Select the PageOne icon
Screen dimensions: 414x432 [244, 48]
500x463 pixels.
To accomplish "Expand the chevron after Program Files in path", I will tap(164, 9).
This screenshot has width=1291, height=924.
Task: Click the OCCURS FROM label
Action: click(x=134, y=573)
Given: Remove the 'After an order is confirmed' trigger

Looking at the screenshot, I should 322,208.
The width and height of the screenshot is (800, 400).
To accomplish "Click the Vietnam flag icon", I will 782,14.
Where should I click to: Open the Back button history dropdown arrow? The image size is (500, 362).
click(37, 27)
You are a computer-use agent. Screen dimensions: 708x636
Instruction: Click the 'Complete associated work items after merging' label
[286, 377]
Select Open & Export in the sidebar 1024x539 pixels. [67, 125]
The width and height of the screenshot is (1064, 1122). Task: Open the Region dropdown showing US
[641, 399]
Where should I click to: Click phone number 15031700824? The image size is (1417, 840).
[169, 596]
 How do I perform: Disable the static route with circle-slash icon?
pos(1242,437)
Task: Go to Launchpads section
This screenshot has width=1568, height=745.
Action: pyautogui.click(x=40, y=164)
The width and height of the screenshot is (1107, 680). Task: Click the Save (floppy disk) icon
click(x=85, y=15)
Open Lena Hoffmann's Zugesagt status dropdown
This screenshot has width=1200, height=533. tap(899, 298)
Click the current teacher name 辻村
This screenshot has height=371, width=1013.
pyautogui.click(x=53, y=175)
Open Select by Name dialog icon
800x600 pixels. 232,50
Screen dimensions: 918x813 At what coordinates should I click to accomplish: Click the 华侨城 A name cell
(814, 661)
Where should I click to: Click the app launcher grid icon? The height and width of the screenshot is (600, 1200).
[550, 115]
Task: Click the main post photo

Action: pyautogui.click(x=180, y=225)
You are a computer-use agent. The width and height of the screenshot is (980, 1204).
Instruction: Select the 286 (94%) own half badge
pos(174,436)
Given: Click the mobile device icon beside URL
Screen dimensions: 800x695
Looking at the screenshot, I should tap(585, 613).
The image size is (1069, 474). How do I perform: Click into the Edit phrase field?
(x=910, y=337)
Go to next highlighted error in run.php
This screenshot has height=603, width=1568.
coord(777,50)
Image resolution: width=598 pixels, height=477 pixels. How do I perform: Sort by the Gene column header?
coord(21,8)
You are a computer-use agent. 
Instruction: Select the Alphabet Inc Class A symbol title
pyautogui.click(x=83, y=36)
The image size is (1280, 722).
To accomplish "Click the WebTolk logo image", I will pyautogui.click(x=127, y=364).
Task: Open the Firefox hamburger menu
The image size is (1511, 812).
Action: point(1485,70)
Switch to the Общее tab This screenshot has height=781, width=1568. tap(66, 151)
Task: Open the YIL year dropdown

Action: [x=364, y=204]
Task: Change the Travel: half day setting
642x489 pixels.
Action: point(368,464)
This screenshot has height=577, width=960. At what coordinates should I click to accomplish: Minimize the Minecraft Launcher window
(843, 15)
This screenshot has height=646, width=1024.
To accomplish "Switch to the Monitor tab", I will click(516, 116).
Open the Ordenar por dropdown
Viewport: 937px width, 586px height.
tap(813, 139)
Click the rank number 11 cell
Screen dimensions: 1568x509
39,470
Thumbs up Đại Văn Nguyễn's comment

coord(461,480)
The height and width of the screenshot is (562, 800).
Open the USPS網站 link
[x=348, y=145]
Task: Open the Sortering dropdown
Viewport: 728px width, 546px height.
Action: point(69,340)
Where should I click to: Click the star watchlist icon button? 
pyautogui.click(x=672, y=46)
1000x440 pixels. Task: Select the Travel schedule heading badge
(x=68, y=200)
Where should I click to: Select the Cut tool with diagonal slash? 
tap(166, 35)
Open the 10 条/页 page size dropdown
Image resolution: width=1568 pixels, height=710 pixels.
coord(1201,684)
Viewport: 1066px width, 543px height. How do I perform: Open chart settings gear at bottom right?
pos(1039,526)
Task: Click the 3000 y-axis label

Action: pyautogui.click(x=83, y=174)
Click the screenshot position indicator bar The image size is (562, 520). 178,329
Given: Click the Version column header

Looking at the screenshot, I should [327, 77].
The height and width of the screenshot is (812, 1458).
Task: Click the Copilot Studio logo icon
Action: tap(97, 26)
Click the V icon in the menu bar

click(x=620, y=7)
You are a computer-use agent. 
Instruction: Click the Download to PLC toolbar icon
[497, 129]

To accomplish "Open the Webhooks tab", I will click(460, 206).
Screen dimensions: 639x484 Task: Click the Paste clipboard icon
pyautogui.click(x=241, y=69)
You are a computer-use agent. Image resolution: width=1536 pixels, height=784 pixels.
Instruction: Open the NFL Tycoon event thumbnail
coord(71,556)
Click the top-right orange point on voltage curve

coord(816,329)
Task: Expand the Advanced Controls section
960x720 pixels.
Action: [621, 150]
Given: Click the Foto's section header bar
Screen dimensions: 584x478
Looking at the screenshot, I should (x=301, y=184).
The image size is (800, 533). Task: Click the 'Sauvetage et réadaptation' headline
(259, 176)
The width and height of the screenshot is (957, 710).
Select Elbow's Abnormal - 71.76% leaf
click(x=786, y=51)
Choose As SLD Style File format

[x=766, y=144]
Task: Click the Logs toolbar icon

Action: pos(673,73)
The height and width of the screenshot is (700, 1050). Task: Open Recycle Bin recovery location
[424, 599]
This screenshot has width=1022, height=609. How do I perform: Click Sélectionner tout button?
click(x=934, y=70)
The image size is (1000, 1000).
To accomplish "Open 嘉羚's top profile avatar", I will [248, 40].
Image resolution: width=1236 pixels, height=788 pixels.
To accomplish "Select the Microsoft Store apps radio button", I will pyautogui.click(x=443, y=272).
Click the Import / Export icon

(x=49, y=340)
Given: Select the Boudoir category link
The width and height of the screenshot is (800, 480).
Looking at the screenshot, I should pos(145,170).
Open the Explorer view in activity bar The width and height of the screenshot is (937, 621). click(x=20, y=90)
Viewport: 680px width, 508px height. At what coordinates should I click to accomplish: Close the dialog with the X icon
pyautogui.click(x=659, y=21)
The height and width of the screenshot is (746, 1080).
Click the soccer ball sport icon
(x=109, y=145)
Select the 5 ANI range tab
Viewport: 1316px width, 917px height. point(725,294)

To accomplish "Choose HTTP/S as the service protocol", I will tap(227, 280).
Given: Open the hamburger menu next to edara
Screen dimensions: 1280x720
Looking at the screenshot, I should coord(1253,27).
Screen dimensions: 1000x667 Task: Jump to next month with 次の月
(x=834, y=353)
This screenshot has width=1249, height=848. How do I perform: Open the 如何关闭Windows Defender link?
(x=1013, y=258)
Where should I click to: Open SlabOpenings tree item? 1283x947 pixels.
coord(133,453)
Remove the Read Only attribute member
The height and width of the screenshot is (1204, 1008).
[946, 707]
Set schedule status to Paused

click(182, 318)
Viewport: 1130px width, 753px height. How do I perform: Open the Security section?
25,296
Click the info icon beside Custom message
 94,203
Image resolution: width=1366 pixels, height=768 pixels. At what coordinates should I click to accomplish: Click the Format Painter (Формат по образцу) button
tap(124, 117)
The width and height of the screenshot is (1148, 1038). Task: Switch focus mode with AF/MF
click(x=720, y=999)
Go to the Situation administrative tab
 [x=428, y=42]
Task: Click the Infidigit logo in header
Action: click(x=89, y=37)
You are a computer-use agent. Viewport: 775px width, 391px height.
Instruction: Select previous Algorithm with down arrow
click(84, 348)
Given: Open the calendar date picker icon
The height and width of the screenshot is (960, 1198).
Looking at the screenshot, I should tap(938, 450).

--------------------------------

### Exercise
Your response should be the lines of the entries above that include the string "agent".

### Problem solution
You are a computer-use agent. Screen dimensions: 708x636
You are a computer-use agent. The width and height of the screenshot is (980, 1204).
You are a computer-use agent. 
You are a computer-use agent. 
You are a computer-use agent. Image resolution: width=1536 pixels, height=784 pixels.
You are a computer-use agent. Viewport: 775px width, 391px height.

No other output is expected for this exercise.